Using Web Mining Techniques to Build a Multi-Dialect Lexicon of Arabic

    Rania Al-Sabbagh, Roxana Girju, Mark Hasegawa-Johnson, Elabbas Benmamoun, Rehab Duwairi, and Eiman Mustafawi, Linguistics in the Gulf Conference, 2011. Slides here.

    This paper presents an automatic technique for building a multi-dialect lexicon of four Arabic dialects, namely Egyptian Arabic (EA), Gulf Arabic (GA), Iraqi Arabic (IA) and Moroccan Arabic (MA). Each Modern Standard Arabic (MSA) entry is to be mapped to its synonyms in the four dialects on the basis of the correlations among their word co-occurrence patterns. The main obstacle, however, for building such a lexicon automatically is the lack of parallel corpora of different Arabic dialects and the scarceness of Arabic dialect corpora in general which are necessary for acquiring statistically reliable word co-occurrences. In order overcome such an obstacle, a circular – rather than a parallel – acquisition technique is to be used.

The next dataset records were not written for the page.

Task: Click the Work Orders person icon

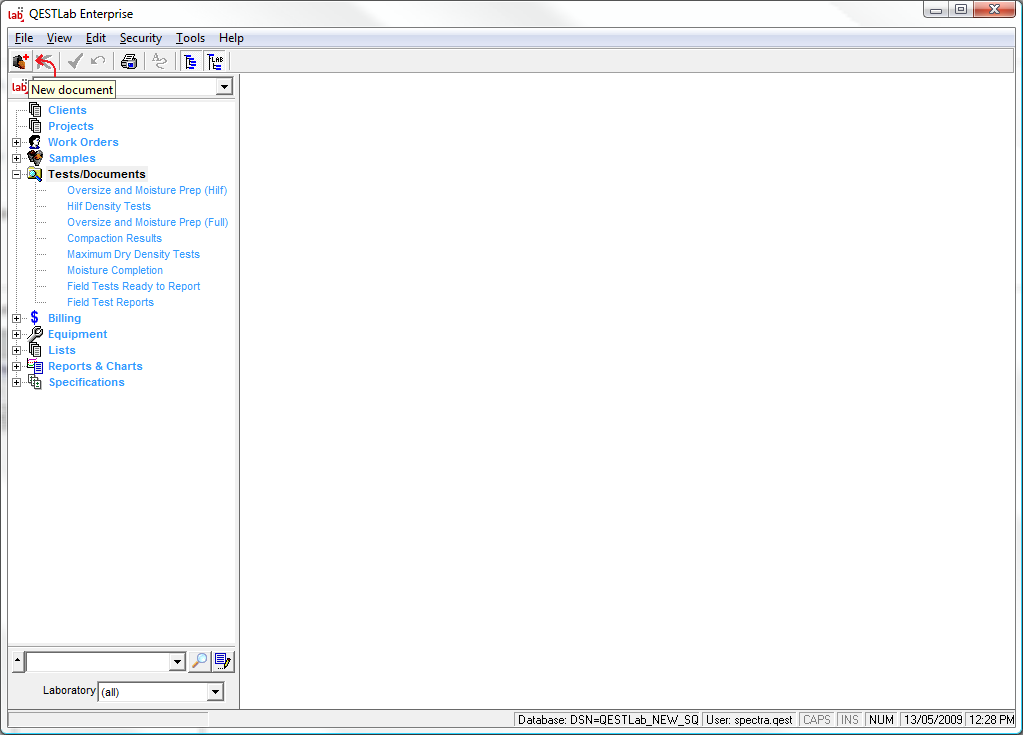Action: (35, 142)
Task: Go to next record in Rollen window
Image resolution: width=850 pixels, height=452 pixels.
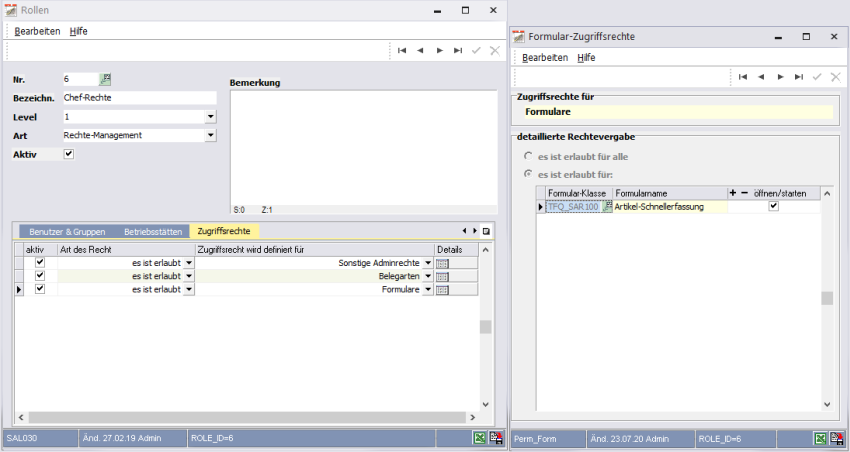Action: [439, 50]
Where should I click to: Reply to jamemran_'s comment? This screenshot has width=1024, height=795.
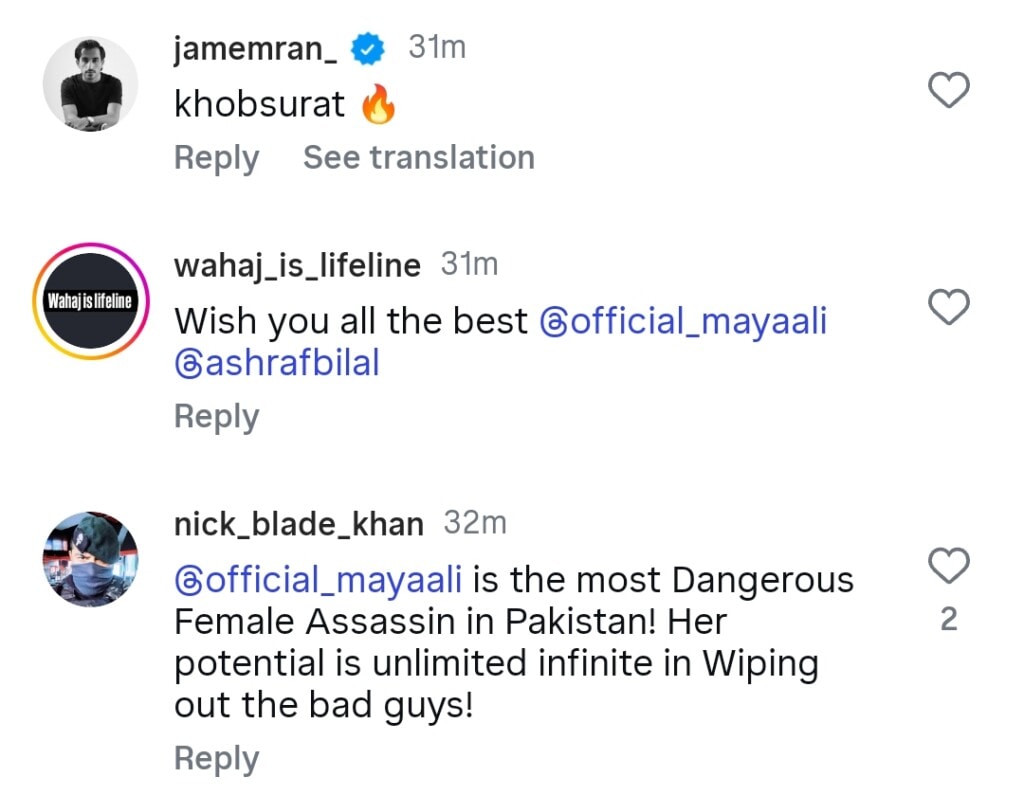click(216, 157)
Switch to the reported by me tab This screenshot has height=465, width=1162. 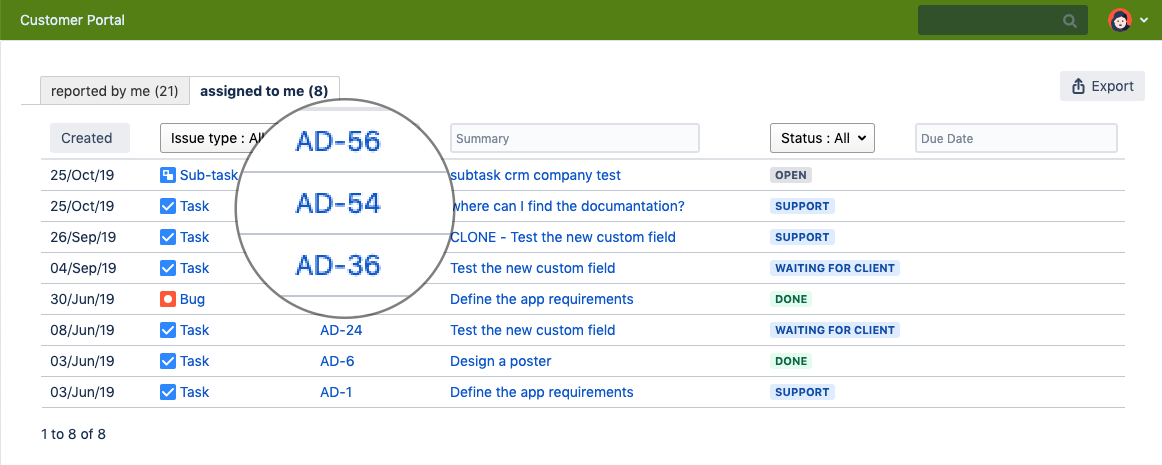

    According to the circular acquisition technique, the acquisition of word co-occurrences of one dialect is conditioned by the word co-occurrences acquired for the other dialects. That is, word co-occurrences of the first dialect are validated as possible word co-occurrences of the second dialects and word co-occurrences of both dialects are validated for the third dialect and so on and so forth. This technique manages to overcome the lack of parallel corpora for Arabic dialects since it can work on unrelated Web documents which are more frequently available than parallel corpora. Moreover, this technique is to handle some limitations of current search engines including search result duplications and the restriction on giving 1000 search results as a maximum.

    Despite the apparent contributions of the proposed technique and the promising results being achieved, it does not come without question. The crucial question to the proposed technique is about the direction of the acquisition process (i.e. how dialects are to be arranged in the circle of word co-occurrences acquisition). Since the proposed technique is mainly to enable digging deeper in the Web content of the scarce dialects, the authors assumed that they should start with dialects with large Web content so as to acquire as many possible collocations as possible and move to the dialects of small Web content to check the possibility of these collocations in them. The size of the Web content of each dialect is to be estimated using the methodology followed by Kilgarriff and Grefenstette (2003).

    Preliminary results for the proposed technique and methodologies are promising, especially that mapping dialectical synonymous words to their MSA synonyms enables transferring the Part-of-Speech (POS) tag(s) and the semantic features of gender and number of the MSA word to its dialectical synonyms. This information is indispensible for many NLP applications and tasks including, but not limited to, POS tagging, parsing, anaphora resolution, Machine Translation, Text Summarization among others. Moreover, through their MSA synonyms, dialectical words get access to MSA available NLP tools and resources which are considerably available.

    The paper can be extended in many directions. First, only content words are considered here; yet function words are expected to be more complicated because they are not to be defined in terms co-occurring words but in terms of their grammatical behavior. Second, synonyms across different dialects are not necessarily one-to-one alignments. Finally, inter-dialectical words are still beyond the scope of this paper and thus they should be considered in further research.